Well, I wrote last week about the general and special relativity theories in pretty good detail. I don’t feel that the DeWitt reading amplified too much, considering I was also doing m own research on the ideas after I watched the video. Thus, I took it upon myself, I suppose, to write about the topic for last week. Had I known that this week was supposed to be about relativity, I would’ve saved last week’s essay for this week. So instead, here is the essay I would turn in last week in hindsight. I want to highlight one of the biggest hitters that I have taken away from my graduate courses in general. Combining the few that I have taken already, with this course that taught me more on perspective and philosophy, I am discussing the new NGSS standards on a new approach to teaching the scientific method.
At first, when I understood the scientific method, as I probably am aware of it, doesn’t exist, I was confused. It’s such an intelligent procedure. It bodes well, young people can utilize it, we make lots of cool infographics about it and use the many tools available to teach it. For what reason would NGSS dispose of the logical strategy? However, what I have come to acknowledge is that the new science and engineering practices are driving students to do science and building in more real ways. Truly, researchers and architects don’t pursue one direct path to discovery. There are conventions, and there is structure to their work, yet they don’t make only one inquiry, they hold returning to their inquiry and make more inquiries. They may modify a theory-in-the-making, on numerous occasions. They will arrive at a resolution, however understand that they have to examine more, or research more, or make another model, or start from the very beginning.
Students frequently comprehend that math and science are firmly associated. What has not generally been as clear is that reading, composing, and communication of ideas are imperative to researchers and designers also. When students are asked to ‘take part in argument from evidence,” they are either well equipped from previous literacy, or previous practice in science classes, or they are not. It is extremely evident, upon further analysis, the relationship between literacy and science.’ NGSS standard focus on crosscutting concepts, across disciplines in science, and outside of it. Emphasis placed on this can be seen with the standards such as when it is required that students be able to develop and use models, use mathematics and computational thinking, obtain and communicate information, and engage in argument from evidence. It additionally opens the entryway for more cross-curricular discussions between instructors, particularly at center and secondary school levels where subjects will in general be more compartmentalized.
So what does this have to do with scientific inquiry and getting rid of the usual “scientific method” that has been famously taught in schools over the years? In NGSS, by eliminating the box that nicely wraps the scientific method, we are taking a larger, big-picture type of an approach. The scientific method, especially as discussed in DeWitt and French in many different ways, is a compilation of several aspects of your upbringing. Scientific methodology’s foundation lies within the worldview in which we are raised, which teaches us everything from where to place importance and priority in scientific discovery to be made, to what compiles into what we consider a “good argument.” Because the scientific method cannot a fixed concept, with laid out steps, it cannot be taught in a way that limits its potential. The scientific method will look different for every student, from every background, with different worldviews for each of them. Our job as educators is to enhance the qualities that their worldview, and therefore, their scientific perspective, brings to the table of scientific discovery. This is achieved by highlighting information such as mathematics, literacy, engineering, design, and the many more cross cutting concepts emphasized in NGSS ideals.

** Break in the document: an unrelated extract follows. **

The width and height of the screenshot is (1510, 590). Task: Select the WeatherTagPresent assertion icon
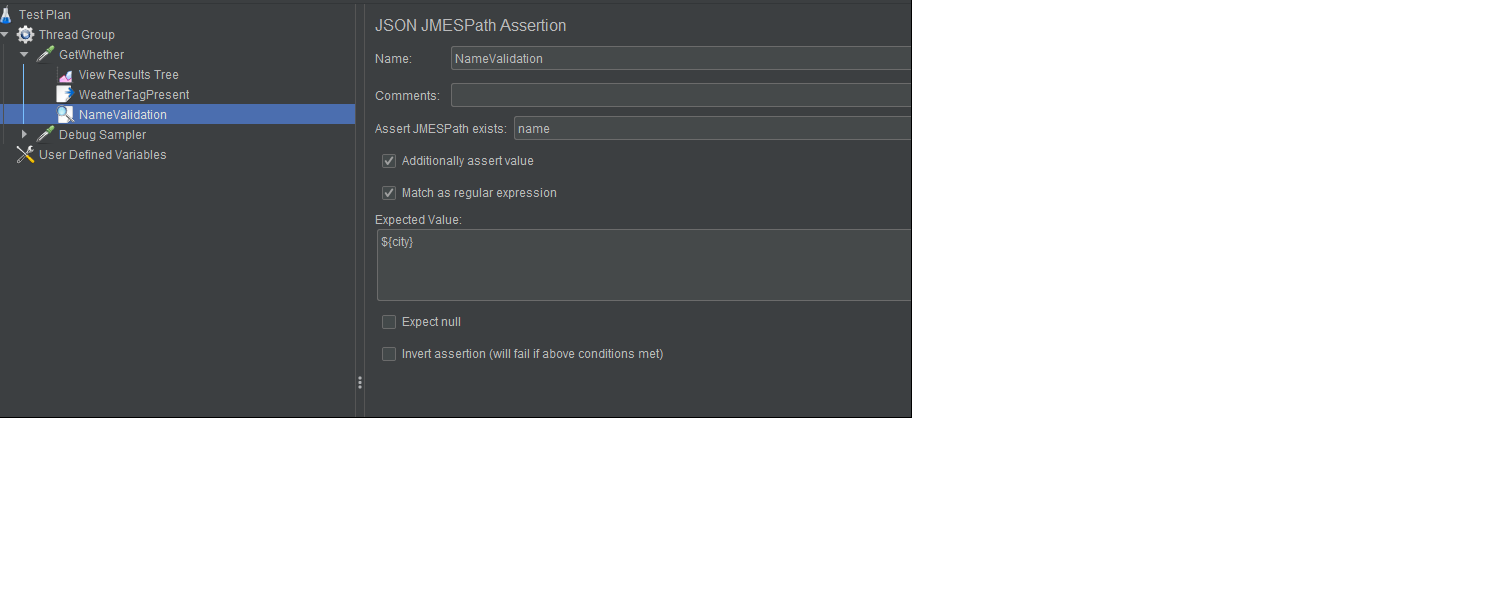[x=63, y=94]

I am still in the process of how to make sense of what it will truly look as I apply the Science and Engineering Practices. There is ‘leeway’ in the practices, yet I trust students require guidance and framework on the best way to utilize the practices to develop their logical comprehension. When I am starting another unit or idea in science, I plant to start with discrepant occasions that are bound to initiate a students’ engagement and catalyze their reasoning procedures. This will motivate them to need to know the “why” behind the concept. Once this has been established, I plan for scientific inquiry to be introduced. I will begin by investigating to find out what the student wants to know; after that I plan to give the help expected to enable the student to figure out what methods they have to start discovery. Together, with the student, I can direct the student in deciding the materials required, the measure of time required, ensuring reasonable testing is done, and affirming that it is safe to do. Even when students’ thoughts appear to be inadequate or could have a better route to success, I plan to urge them to attempt it, much like any scientist would without hindsight knowledge. At that point attract thoughtfulness regarding the way that there are numerous approaches to achieve an answer to an inquiry and that researchers need to make decisions about which is the most ideal way. These ideas are very similar to the traditional scientific method, but I think there is a lot more creativity allowed in this process.

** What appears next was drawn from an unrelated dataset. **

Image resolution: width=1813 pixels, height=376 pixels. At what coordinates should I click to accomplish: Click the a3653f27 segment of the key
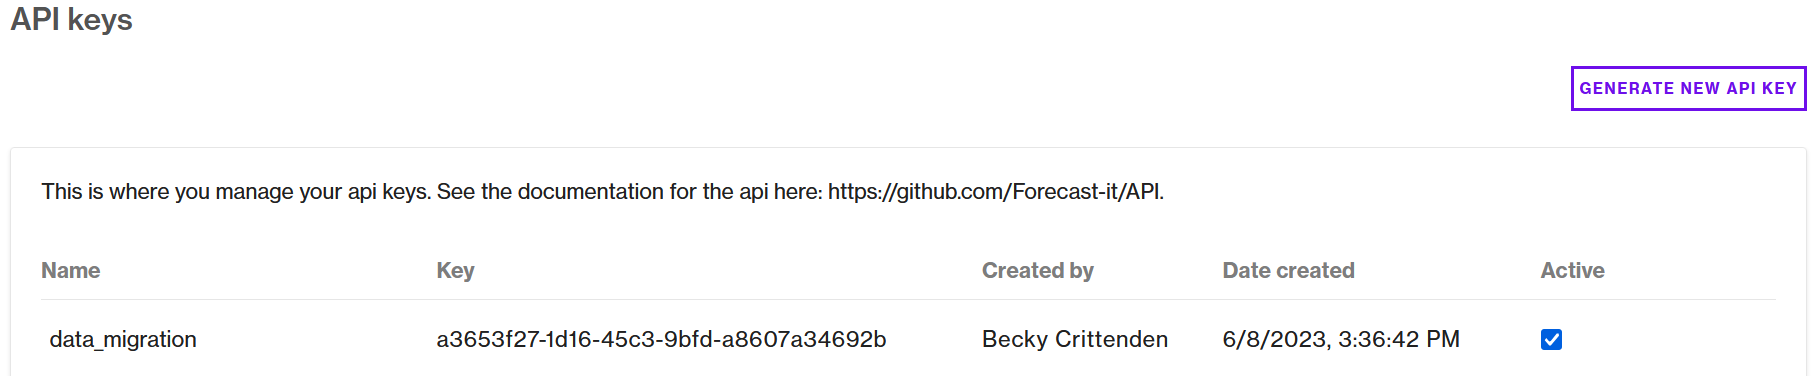[485, 340]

Students need to discover that science has adaptability and is anything but an inflexible, one-way oversimplified methodology. Rather, they have to encounter science all the more precisely, similarly as researchers do. That is the purpose of inquiry and the traditional strategy won’t enable you to touch base there. Not just this, but students need to be taught that their perspectives, worldview and various skills make them unique contributors to the body of science and that they should emphasize these unique characteristics found within each of them.